StefanKarpinski commented 10 years ago

I like that.

StefanKarpinski commented 10 years ago

Although field access isn't such a big deal in Julia as in many languages.

rfourquet commented 10 years ago

Yes it feels less relevant here as fields in Julia are kind of more for "private" use. But with the ongoing discussion about overloading field access, that may become more sensible.

nalimilan commented 10 years ago

f.(x) looks like the less problematic solution, if it wasn't for the asymmetry with .+. But keeping the symbolic association of . to "element-wise operation" is a good idea IMHO.

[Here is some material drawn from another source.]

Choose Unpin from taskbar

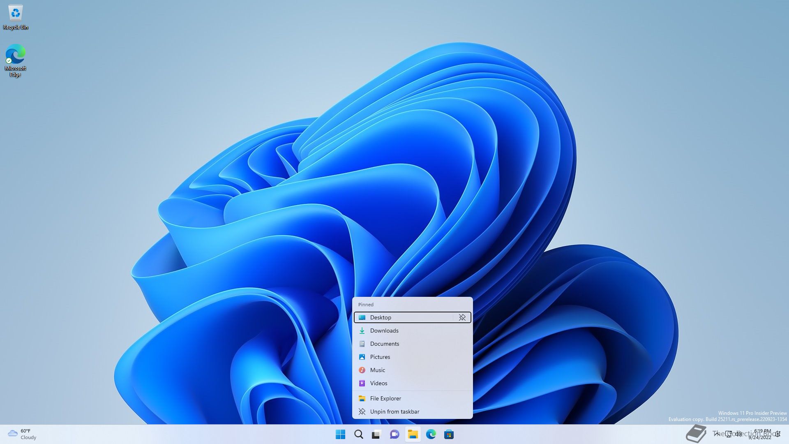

rfourquet commented 10 years ago

If current typed array construction can be deprecated, then func[v...] can be translated to map(func, v...), and the litteral arrays can then be written T[[a1, ..., an]] (instead of current T[a1, ..., an]).

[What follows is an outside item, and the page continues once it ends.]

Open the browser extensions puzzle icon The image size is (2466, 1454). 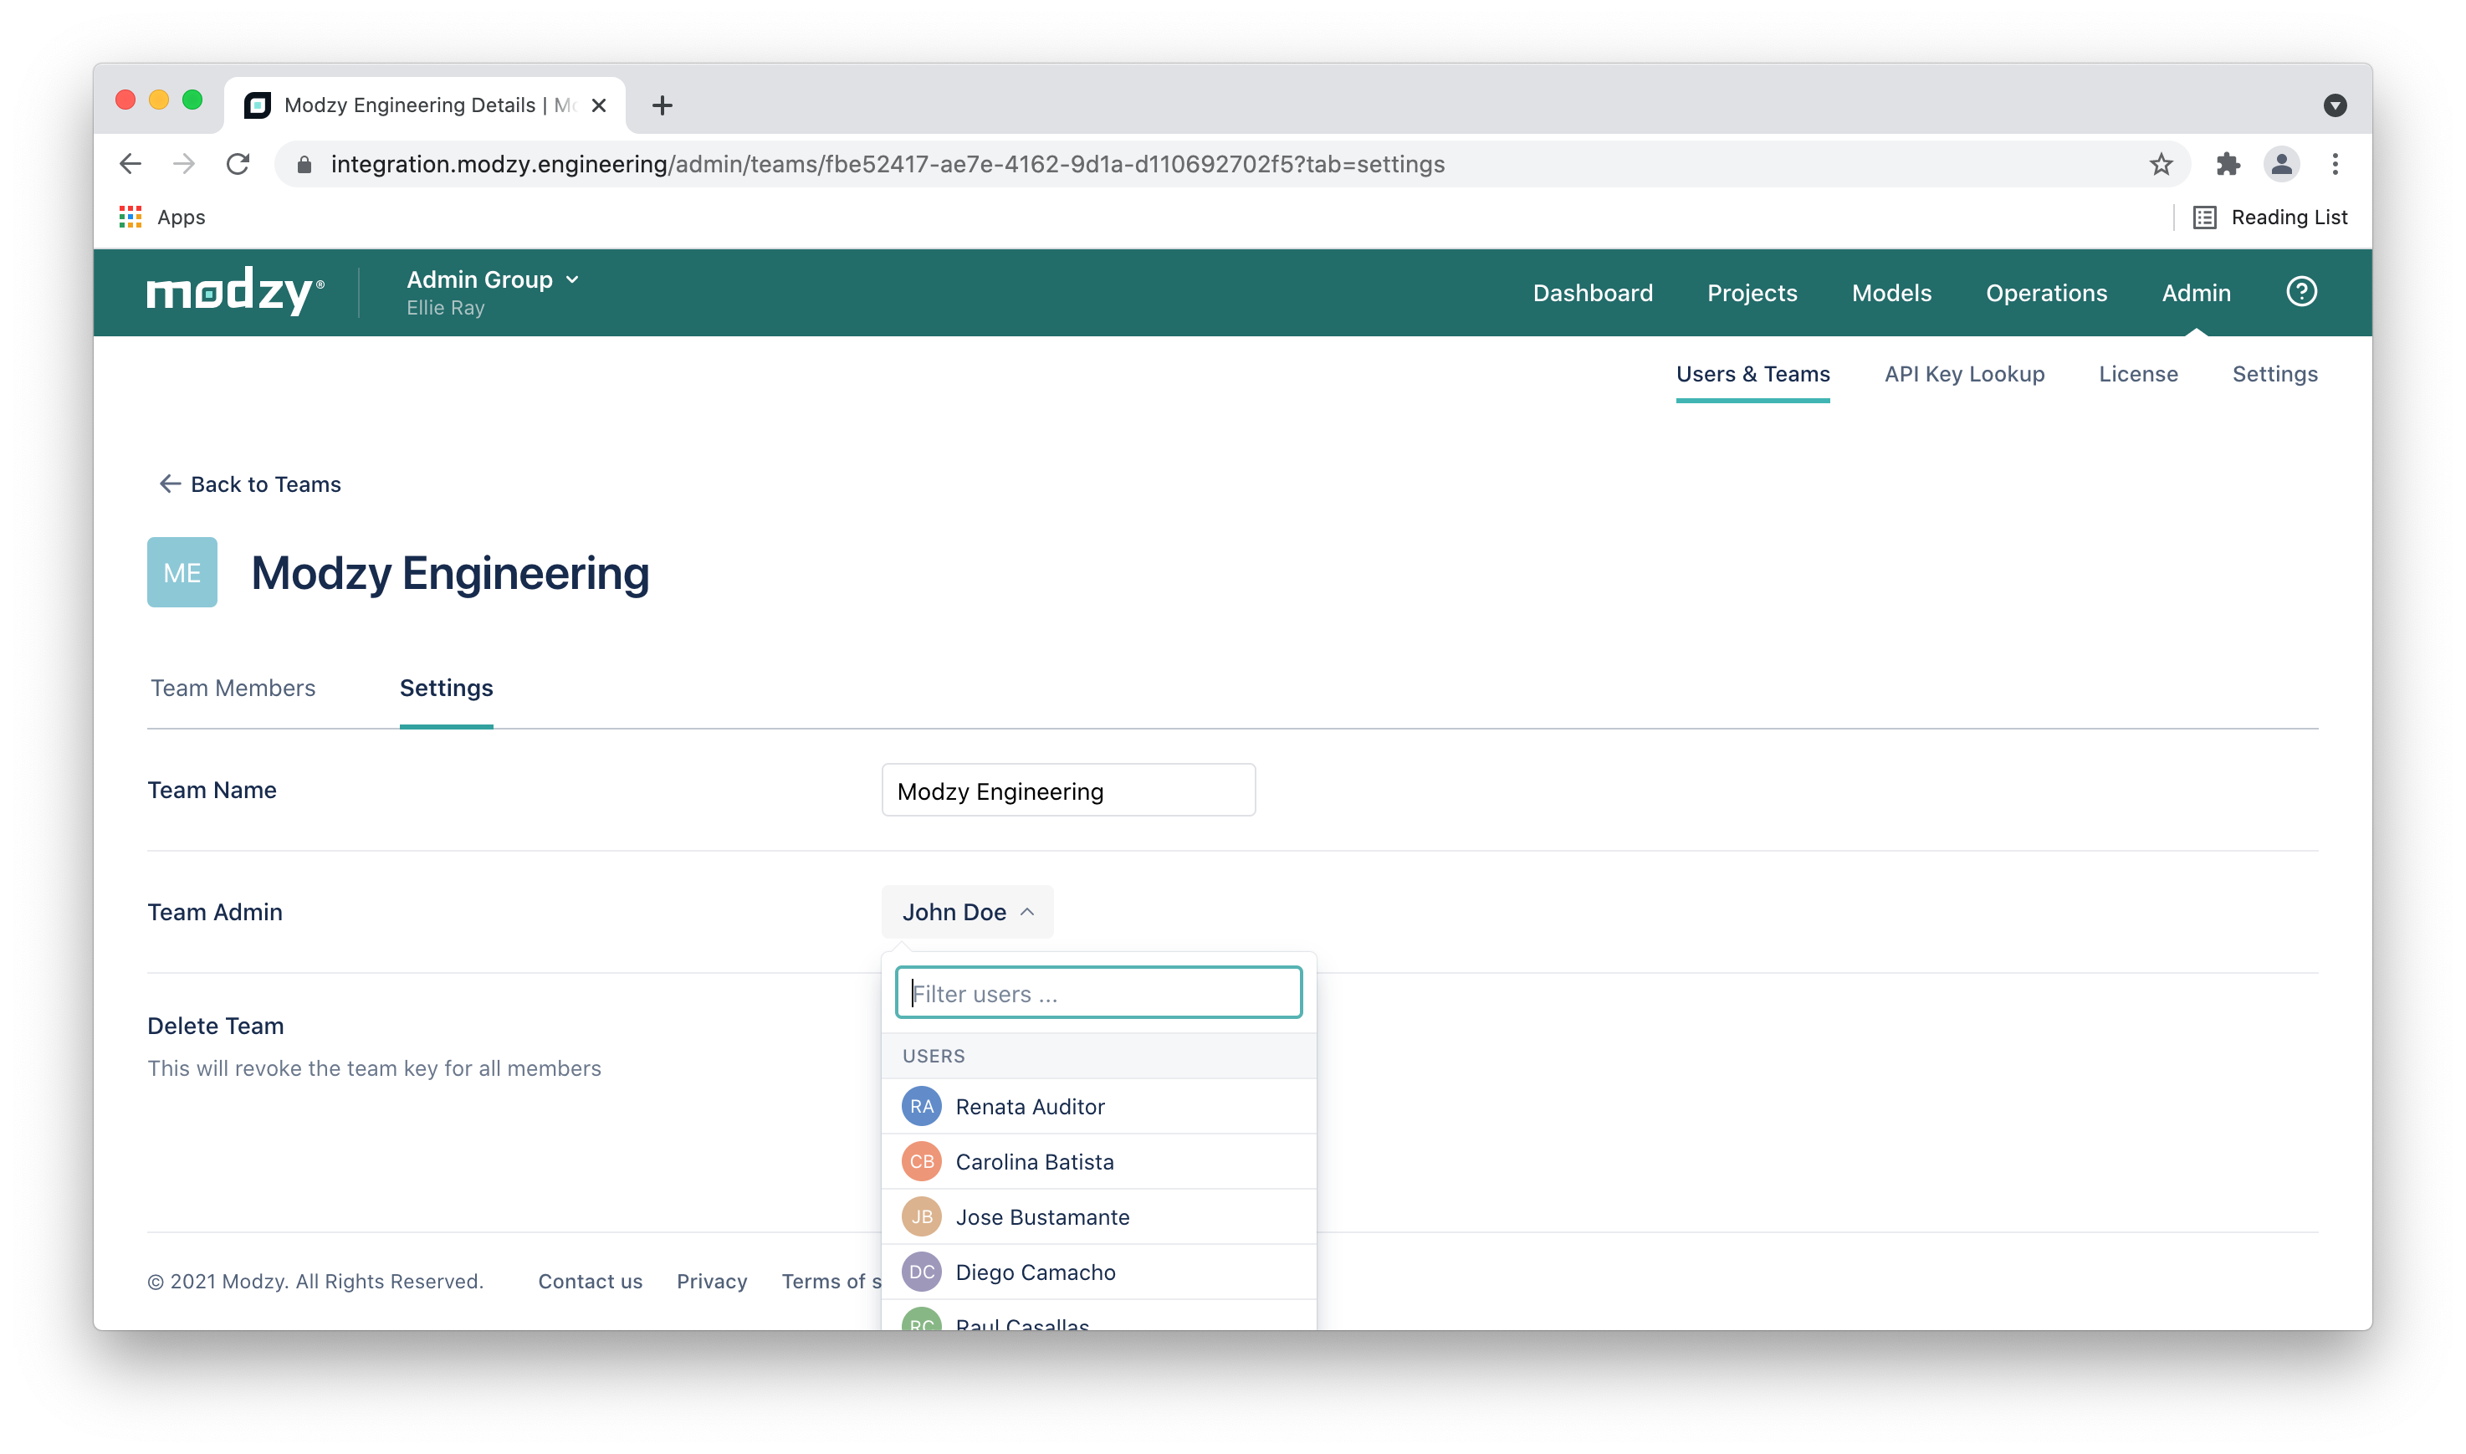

rfourquet commented 10 years ago

I find sin∘vquiet natural also (when an array v is seen a an application from indexes to contained values), or more simply sin*v or v*[sin]' (which requires defining *(x, f::Callable)) etc.

nalimilan commented 10 years ago

Coming back to this issue with a fresh mind, I realized f.(x) can be seen as a quite natural syntax. Instead of reading it as f. and (, you can read it as f and .(. .( is then metaphorically an element-wise version of the ( function call operator, which is fully consistent with .+ and friends.

johnmyleswhite commented 10 years ago

The idea of .( being a function call operator makes me very sad.

nalimilan commented 10 years ago

@johnmyleswhite Care to elaborate? I was speaking about the intuitiveness of the syntax, or it's visual consistency with the rest of the language, not about the technical implementation at all.

johnmyleswhite commented 10 years ago

To me, ( isn't part of the language's semantics at all: it's just part of the syntax. So I wouldn't want to have to invent a way for .( and ( to start differing. Does the former generate a multicall Expr instead of a call Expr?

nalimilan commented 10 years ago

No. As I said I wasn't implying at all there should be two different call operators. Just trying to find a visually consistent syntax for element-wise operations.

StefanKarpinski commented 10 years ago

To me what kills these options is the question of how to vectorize multi-argument functions. There's no single way to do it and anything that's general enough to support every possible way starts to look a lot like the multidimensional array comprehensions that we already have.

JeffBezanson commented 10 years ago

It's quite standard for multi-argument map to iterate over all arguments. If we did this I would make .( syntax for a call to map. That syntax might not be so great for various reasons, but I'd be fine with these aspects.

nalimilan commented 10 years ago

The fact that several generalizations are possible for multi-argument functions cannot be an argument against supporting at least some special cases -- just like matrix transpose is useful even if it can be generalized in several ways for tensors.

We just need to choose the most useful solution. Possible choices have already been discussed here: https://github.com/JuliaLang/julia/issues/8389#issuecomment-55953120 (and following comments). As @JeffBezanson said the current behavior of map is reasonable. An interesting criterion is to be able to replace @vectorize_2arg.

johnmyleswhite commented 10 years ago

My point is that having sin.(x) and x .+ y coexist is awkward. I'd rather have .sin(x) -> map(sin, x) and x .+ y -> map(+, x, y).

JeffBezanson commented 10 years ago

.+ actually uses broadcast.

Some other ideas, out of pure desperation:

  1. Overload colon, sin:x. Doesn't generalize well to multiple arguments.
  2. sin.[x] --- this syntax is available, currently meaningless.
  3. sin@x --- not as available, but maybe possible
StefanKarpinski commented 10 years ago

I'm really not convinced that we need this.

JeffBezanson commented 10 years ago

Me neither. I think f.(x) is kind of the best option here, but I don't love it.

nalimilan commented 10 years ago

But without this how can we avoid creating all sorts of vectorized functions, in particular things like int()? This is what prompted me to start this discussion in https://github.com/JuliaLang/julia/issues/8389.

johnmyleswhite commented 10 years ago

We should encourage people to use map(func, x). It's not that much typing and it's immediately clear to anyone coming from another language.